How to temper chocolate

Make sure you are using good quality chocolate, preferably a couverture (usually comes in the form of fèves, coins or morsels).

  • Finely chop 700 g (1 1/2 pounds) of dark chocolate. It is better to temper this minimum amount or more, as smaller amounts are harder to control.
  • Place two-thirds of the chocolate in a double boiler or metal bowl over a saucepan of simmering water. DO NOT LET WATER GET INTO CHOCOLATE! Stir frequently and check the temperature as it shouldn’t exceed 49°C/120°F for dark chocolate, 47°C/116°F for milk chocolate and 45°C/114°F for white chocolate.
  • The easiest way is to melt it in a microwave using a 15-10-5 technique (first heat it stirring every 15 seconds, then 10 seconds, and finally every 5 seconds until it reaches the needed temperature ).
  • Remove from heat (or microwave) when the chocolate is fully melted. Gradually stir in the remaining 1/3 of chocolate. Let it melt completely before adding more. Allow cooling stirring occasionally until it reaches 29°C/84°F for dark, 27°C/81°F for milk and 26°C/79°F for white chocolate. If it gets cooler than needed – reheat again.
  • Once the chocolate is ready, place it back over simmering water. Raise its temperature to 32°C/89-90°F for dark, 30°C/86-87°F for milk and 28°C/82-83°F for white chocolate.
  • Remove the bowl from heat. Spread a little bit of melted chocolate an a parchment paper and check it. If it looks sticky and dull, repeat the process starting with two thirds again.

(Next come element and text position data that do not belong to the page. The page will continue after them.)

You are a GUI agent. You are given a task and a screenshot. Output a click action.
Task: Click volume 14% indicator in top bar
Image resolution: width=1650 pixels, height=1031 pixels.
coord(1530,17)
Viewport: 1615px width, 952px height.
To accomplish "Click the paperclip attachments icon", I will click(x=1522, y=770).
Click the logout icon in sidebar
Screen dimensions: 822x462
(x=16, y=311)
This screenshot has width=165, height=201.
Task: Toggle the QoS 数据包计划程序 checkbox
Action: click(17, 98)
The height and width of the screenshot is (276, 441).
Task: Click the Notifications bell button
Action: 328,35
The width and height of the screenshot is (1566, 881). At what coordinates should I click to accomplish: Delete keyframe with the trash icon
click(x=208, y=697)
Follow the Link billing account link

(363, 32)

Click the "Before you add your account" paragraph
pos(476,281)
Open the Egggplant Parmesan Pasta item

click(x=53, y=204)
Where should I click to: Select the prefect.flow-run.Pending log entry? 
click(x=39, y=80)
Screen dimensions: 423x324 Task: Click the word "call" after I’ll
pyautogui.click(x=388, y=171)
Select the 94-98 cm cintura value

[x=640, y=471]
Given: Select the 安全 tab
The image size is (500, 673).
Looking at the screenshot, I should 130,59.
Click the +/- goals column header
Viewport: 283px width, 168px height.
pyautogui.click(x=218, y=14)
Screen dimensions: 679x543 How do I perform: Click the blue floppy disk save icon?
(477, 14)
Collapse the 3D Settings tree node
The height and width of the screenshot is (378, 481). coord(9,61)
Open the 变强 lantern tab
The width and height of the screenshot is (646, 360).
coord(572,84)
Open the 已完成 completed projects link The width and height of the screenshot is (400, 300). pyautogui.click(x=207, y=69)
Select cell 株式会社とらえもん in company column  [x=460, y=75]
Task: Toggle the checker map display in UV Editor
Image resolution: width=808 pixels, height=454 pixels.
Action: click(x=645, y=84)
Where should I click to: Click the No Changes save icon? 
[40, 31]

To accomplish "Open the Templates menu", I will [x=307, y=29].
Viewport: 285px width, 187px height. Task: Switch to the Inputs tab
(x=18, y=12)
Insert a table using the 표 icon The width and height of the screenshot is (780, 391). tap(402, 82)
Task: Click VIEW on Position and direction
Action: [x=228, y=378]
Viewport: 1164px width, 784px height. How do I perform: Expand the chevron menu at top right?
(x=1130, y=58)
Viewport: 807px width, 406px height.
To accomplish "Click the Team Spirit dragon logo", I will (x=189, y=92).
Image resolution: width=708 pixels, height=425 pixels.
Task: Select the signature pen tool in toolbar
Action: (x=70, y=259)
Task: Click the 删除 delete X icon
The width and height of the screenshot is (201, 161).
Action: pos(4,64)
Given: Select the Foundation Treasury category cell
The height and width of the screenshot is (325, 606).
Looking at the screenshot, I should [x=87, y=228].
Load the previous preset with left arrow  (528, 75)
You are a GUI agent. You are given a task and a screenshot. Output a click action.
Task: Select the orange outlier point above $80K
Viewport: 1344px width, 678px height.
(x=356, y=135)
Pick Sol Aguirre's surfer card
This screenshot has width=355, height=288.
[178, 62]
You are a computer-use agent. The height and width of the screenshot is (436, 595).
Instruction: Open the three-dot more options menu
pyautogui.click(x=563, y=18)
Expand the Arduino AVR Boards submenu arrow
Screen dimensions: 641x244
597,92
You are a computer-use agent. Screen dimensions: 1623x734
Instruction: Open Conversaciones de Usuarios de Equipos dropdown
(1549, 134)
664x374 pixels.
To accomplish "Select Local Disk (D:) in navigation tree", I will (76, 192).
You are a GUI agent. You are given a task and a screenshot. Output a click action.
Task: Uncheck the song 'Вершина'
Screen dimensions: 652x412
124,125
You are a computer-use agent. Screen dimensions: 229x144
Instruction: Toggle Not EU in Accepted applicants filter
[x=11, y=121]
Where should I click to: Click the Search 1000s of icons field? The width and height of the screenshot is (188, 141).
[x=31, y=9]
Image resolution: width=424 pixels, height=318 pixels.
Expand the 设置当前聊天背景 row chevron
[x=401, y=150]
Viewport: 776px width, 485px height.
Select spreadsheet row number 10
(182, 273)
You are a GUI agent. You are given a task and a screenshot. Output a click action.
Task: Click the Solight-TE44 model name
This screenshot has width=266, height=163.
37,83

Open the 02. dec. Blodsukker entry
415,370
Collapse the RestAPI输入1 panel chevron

Well-tempered chocolate has a shiny, flawless appearance, it is firm and breaks off with a snap. It is important to keep the chocolate in temper as long as you are working with it. If it cools, it can be reheated. Heat it for 5 to 10 seconds at a time, stirring and checking the temperature. If you keep your chocolate within the working temperature range, it will stay in temper and be liquid enough to use.

Have leftovers? Cover it well and keep at 15-18°C/60-65° F.
Never chill or store your chocolate in a very warm place as it will result in “blooming” (those white spots that appear on the surface).

Now you’re ready to create your chocolate designs and decorations!